New to the forum, mainly joined to see if anyone could enlighten me on the aforementioned recording. 

I picked up a lovely copy of this recording on the Pye label in my favorite charity shop at the weekend. When I got home I did the usual thing of checking online for information about the recording and was slightly surprised to find virtually nothing about it. Obviously there is information about the piece itself and evidently this particular recording features on quite a few CD recordings, but I could not find a single reference to the vinyl recording. There is nothing on discogs or any of the major auction sites and I cannot even find a picture of the sleeve online.

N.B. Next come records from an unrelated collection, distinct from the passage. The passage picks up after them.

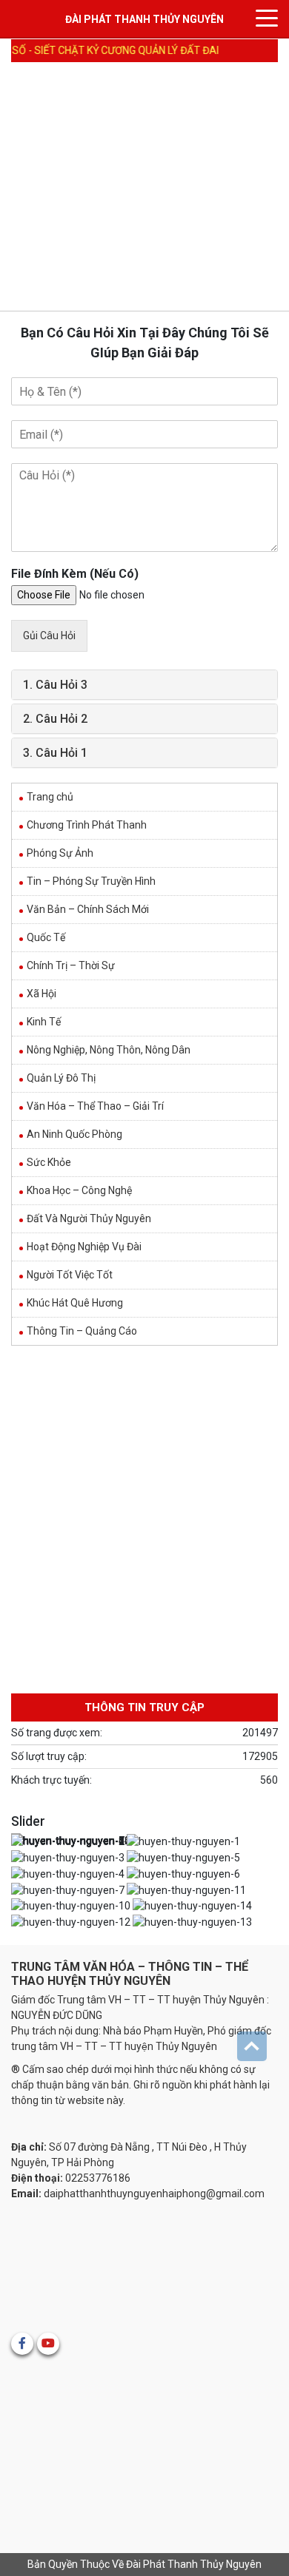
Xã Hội (41, 993)
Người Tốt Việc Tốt (70, 1275)
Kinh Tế (44, 1022)
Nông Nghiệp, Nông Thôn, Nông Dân (108, 1050)
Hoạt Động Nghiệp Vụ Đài (84, 1246)
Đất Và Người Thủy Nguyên (89, 1218)
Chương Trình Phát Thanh (87, 825)
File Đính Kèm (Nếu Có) (75, 574)
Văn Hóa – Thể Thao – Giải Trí (95, 1106)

Is this a particularly rare record?


----------



## JACE (Jul 18, 2014)

Nick, who is the conductor and which orchestra is he conducting?


----------



## ptr (Jan 22, 2013)

Barbirolli with Hallè orchestra (Recorded: Free Trade Hall, Manchester 30 & 31 December 1957 (Pye CCL30113))

I don't have the Pye original, but re-releases on Angel and Vanguard..

/ptr


----------



## nickc (Jan 28, 2015)

JACE said:


> Nick, who is the conductor and which orchestra is he conducting?


As per ptr's message it is the Barbirolli/Halle version.


----------



## JACE (Jul 18, 2014)

ptr said:


> Barbirolli with Hallè orchestra (Recorded: Free Trade Hall, Manchester 30 & 31 December 1957 (Pye CCL30113))
> 
> I don't have the Pye original, but re-releases on Angel and Vanguard..
> 
> /ptr


Ah. I see.

In that case, it's also available on this Barbirolli Society reissue:










I would presume that the LP is not particularly valuable.

But I bet it's an excellent performance!


----------